Sarakina gorge is about 1,5 km long; its width varies between 10 and 3 metres, while its walls reach the height of 150 metres. Despite its small size, its characteristics create a very imposing scenery. The walk down the gorge takes 1 hour and the outlet is located at a wide watercourse, which a few kilometres further on drains into the sea, at the coastal village of Mirtos.
Kriopotamos stream flows through the gorge almost all year round; in summer the gorge can be walked through, while in spring it is ideal for canyoning. Due to the ponds and water crossing, it is best to bring a change of clothes or shoes that you don’t mind getting wet in.

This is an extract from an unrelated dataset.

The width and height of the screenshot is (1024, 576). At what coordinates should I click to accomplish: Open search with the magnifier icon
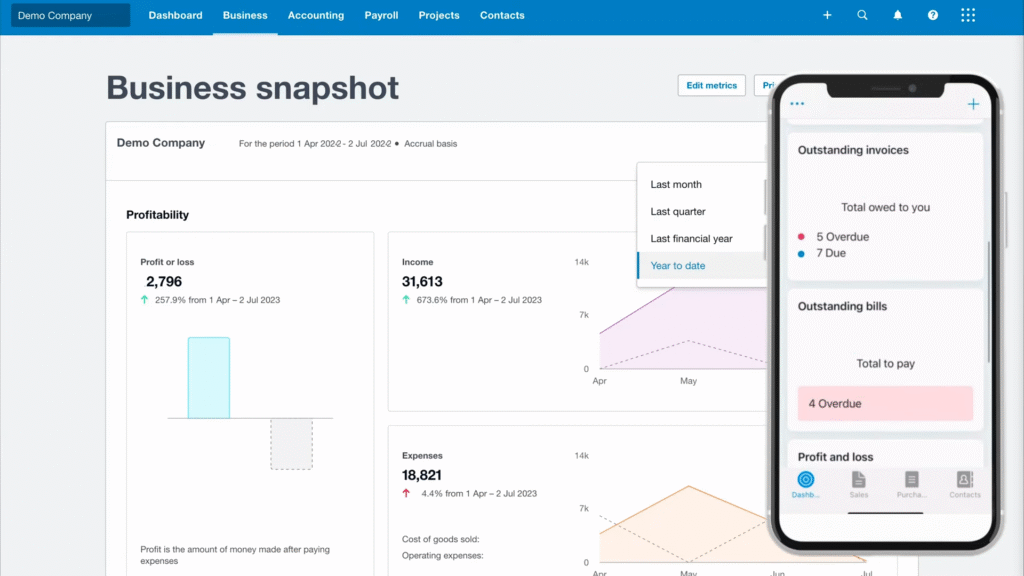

From Ierapetra, you can estimate about a half an hour drive, for a distance of 20 km. Most of the route is accessible to children, especially if the river is dry , otherwise the climbing sections can make it a bit challenging.
Locals also call it Sarandapichos gorge. According to Greek mythology, a giant named Sarandapichos, bent down to have a drink of water from the stream, as he passed by the mountain. Suddenly, his long beard tore the mountain in two, thus creating the gorge. The natural environment in the gorge is magical. While on the path, one admires rich vegetation of tall plane trees, oleanders, myrtles and chaste trees (Vitex agnus-castus), as well as pools of water and waterfalls that require caution, especially after heavy rainfall. There are a lot of fallen boulders in the stream and natural rock arches, through which visitors must pass to continue their walk. Altogether, the impressive geological formations, natural wealth, and location make this one of the best gorges to visit in Crete island.
In Myrtos, you can enjoy a relaxing swim or dine in one of the many seaside tavernas. Two remarkable Minoan settlements have also been unearthed at the locations of Fournou Korifi and Pyrgos. Further north, you will find the wild pine forest of Selakano, one of the most important ecosystems in Crete that joins with the E4 European long-distance trail.